▼

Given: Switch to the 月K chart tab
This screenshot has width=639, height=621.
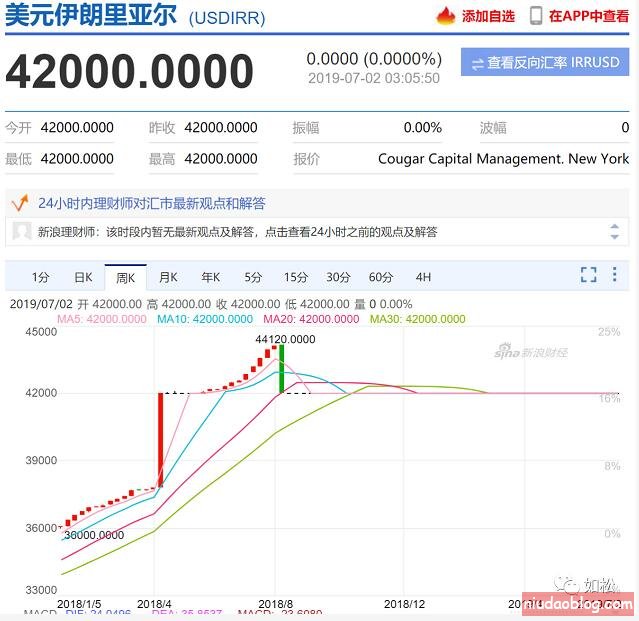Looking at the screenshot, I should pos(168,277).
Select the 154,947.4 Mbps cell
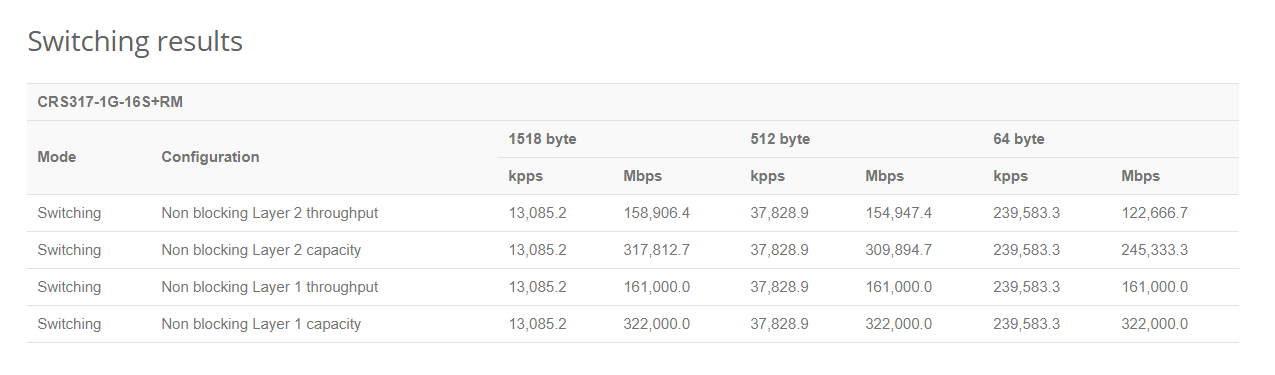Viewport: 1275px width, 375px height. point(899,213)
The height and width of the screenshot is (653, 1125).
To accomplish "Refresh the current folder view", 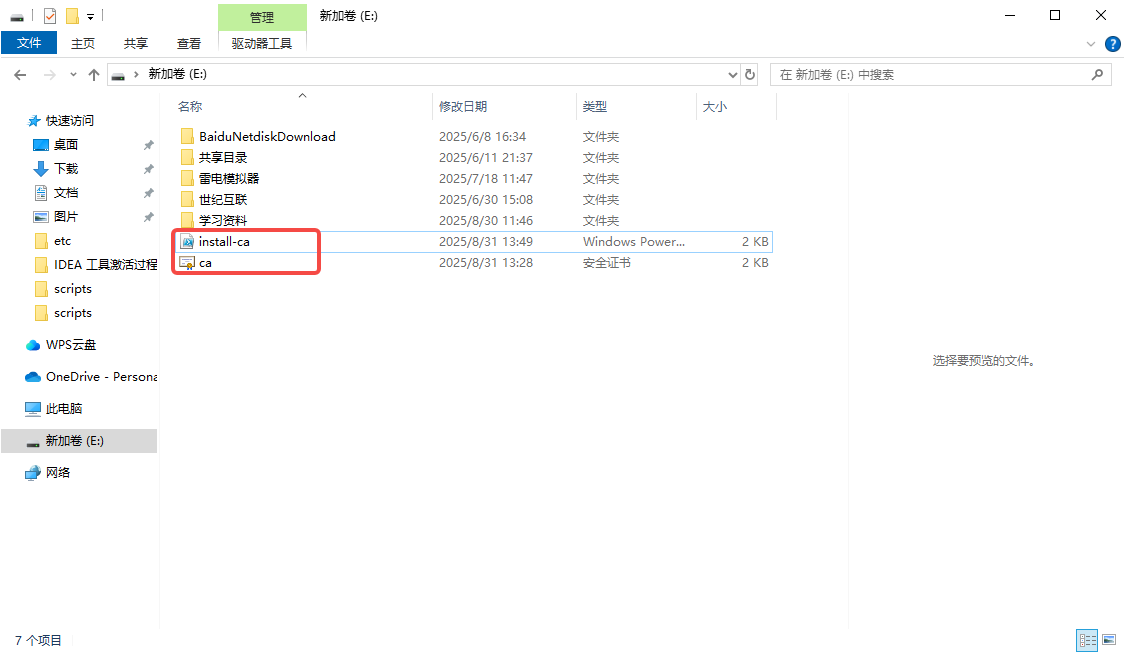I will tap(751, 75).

▲

*What is needed:* Copy word for word each line of the data above, from the first through the one containing "The height and", and include no pictures.

*Task result:*
Given: Switch to the 月K chart tab
This screenshot has width=639, height=621.
Looking at the screenshot, I should pos(168,277).
Select the 154,947.4 Mbps cell
Viewport: 1275px width, 375px height. point(899,213)
The height and width of the screenshot is (653, 1125).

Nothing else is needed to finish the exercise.